TASK TO CARRY OUT:
Starting at the first of the rows below and ending at the line that contains "pyautogui.click(x=420, y=356)", rewrite those lines with "screenshot" changed to "screen capture" and everything else left as it is.
=== DATA EXCERPTS ===
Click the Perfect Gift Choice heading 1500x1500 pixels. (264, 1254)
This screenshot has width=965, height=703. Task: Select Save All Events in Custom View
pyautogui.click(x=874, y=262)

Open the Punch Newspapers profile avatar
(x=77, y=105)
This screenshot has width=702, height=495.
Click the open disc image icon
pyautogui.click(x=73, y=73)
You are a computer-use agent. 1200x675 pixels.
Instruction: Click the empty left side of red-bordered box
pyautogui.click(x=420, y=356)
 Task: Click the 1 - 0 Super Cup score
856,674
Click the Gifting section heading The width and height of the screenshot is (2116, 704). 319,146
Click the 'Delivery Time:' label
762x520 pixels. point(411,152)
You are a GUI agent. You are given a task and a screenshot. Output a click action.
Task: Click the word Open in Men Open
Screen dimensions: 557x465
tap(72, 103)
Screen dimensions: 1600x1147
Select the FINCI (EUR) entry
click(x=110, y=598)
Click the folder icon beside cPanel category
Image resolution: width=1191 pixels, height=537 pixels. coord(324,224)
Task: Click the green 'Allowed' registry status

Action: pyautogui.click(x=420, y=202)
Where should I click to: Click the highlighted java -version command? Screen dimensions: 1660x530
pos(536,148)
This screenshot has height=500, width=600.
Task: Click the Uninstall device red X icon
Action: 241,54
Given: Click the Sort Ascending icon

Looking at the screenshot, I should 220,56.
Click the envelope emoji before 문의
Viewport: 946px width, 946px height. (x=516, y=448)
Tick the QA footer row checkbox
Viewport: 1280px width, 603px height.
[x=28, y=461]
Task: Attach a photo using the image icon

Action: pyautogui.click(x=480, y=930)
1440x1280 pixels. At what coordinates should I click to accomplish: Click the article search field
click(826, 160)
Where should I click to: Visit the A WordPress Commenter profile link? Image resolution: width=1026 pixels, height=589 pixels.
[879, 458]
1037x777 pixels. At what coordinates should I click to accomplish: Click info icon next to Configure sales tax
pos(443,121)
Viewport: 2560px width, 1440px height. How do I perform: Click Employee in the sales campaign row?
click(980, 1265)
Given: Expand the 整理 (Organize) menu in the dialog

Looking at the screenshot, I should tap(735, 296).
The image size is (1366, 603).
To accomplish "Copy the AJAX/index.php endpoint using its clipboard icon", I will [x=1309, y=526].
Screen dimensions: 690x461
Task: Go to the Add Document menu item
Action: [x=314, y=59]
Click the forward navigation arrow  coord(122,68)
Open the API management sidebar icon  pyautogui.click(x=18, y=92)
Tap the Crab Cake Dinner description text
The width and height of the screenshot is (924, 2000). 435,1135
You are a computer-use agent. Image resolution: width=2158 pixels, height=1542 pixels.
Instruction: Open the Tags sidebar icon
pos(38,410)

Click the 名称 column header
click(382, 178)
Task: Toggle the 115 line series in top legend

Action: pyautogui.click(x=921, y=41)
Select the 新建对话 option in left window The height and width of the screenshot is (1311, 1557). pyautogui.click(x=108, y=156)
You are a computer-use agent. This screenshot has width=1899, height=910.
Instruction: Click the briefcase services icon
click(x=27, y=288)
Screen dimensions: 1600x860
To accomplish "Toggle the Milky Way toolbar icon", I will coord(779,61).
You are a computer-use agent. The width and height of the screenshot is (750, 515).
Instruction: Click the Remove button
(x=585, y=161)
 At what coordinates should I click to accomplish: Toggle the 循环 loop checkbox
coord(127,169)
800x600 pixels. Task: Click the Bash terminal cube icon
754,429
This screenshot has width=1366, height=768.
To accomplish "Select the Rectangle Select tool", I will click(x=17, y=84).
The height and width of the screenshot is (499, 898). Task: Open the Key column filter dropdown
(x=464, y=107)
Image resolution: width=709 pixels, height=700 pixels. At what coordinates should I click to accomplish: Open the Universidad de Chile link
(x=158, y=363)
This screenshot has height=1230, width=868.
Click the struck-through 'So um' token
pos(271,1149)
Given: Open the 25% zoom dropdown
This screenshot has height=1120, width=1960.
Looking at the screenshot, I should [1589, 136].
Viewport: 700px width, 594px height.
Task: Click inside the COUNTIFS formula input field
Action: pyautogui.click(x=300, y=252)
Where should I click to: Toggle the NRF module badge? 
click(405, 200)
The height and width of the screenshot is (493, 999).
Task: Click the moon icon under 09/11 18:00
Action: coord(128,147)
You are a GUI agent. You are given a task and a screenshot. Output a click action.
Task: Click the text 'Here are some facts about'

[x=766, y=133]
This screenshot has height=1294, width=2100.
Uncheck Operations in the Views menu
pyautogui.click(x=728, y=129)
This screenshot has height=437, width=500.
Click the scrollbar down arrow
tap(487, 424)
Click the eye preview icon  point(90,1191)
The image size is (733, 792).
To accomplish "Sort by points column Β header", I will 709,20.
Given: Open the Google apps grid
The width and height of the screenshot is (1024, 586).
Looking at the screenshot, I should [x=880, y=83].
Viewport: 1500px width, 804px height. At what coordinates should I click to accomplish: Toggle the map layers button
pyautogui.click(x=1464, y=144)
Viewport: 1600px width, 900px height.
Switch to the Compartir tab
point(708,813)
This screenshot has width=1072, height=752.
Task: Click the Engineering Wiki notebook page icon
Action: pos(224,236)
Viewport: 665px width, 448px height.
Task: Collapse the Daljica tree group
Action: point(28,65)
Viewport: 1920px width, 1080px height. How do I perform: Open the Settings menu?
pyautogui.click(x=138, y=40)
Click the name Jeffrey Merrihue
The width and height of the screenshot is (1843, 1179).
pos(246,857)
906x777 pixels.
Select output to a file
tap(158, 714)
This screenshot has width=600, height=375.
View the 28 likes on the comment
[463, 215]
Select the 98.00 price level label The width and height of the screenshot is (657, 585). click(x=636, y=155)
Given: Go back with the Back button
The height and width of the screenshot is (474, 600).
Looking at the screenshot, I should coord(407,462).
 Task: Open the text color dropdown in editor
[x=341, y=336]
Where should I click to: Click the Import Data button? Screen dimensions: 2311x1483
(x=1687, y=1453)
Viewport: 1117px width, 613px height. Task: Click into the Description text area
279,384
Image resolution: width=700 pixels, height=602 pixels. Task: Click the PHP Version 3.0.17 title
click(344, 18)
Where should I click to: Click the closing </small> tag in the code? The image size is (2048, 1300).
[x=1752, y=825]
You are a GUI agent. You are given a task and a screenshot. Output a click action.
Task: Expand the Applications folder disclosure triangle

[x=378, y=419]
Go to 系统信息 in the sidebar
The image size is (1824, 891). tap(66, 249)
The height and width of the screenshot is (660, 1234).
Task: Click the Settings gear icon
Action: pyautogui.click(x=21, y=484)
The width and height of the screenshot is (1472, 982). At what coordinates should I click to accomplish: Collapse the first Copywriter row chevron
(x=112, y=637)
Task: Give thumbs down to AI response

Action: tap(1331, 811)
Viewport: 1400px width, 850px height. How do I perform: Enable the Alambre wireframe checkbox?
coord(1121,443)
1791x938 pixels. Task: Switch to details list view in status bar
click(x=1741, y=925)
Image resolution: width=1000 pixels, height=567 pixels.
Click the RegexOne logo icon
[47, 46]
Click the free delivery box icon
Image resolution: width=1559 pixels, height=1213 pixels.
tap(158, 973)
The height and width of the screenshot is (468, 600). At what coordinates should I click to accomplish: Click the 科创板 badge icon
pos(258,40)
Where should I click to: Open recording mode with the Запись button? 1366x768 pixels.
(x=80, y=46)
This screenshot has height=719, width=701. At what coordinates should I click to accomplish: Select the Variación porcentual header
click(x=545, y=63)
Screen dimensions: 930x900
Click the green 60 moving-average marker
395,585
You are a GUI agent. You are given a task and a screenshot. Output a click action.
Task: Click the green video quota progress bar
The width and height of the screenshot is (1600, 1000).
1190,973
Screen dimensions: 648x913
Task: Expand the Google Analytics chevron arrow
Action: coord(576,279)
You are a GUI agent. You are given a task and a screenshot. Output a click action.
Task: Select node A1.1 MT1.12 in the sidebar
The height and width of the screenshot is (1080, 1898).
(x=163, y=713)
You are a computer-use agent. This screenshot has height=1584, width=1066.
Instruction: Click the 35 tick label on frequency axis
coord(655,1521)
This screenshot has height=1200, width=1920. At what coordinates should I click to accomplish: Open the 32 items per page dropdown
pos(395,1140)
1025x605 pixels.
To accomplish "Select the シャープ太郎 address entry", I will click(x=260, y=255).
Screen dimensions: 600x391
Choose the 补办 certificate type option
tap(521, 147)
===
WORKED SOLUTION:
Click the Perfect Gift Choice heading 1500x1500 pixels. (264, 1254)
This screen capture has width=965, height=703. Task: Select Save All Events in Custom View
pyautogui.click(x=874, y=262)

Open the Punch Newspapers profile avatar
(x=77, y=105)
This screen capture has width=702, height=495.
Click the open disc image icon
pyautogui.click(x=73, y=73)
You are a computer-use agent. 1200x675 pixels.
Instruction: Click the empty left side of red-bordered box
pyautogui.click(x=420, y=356)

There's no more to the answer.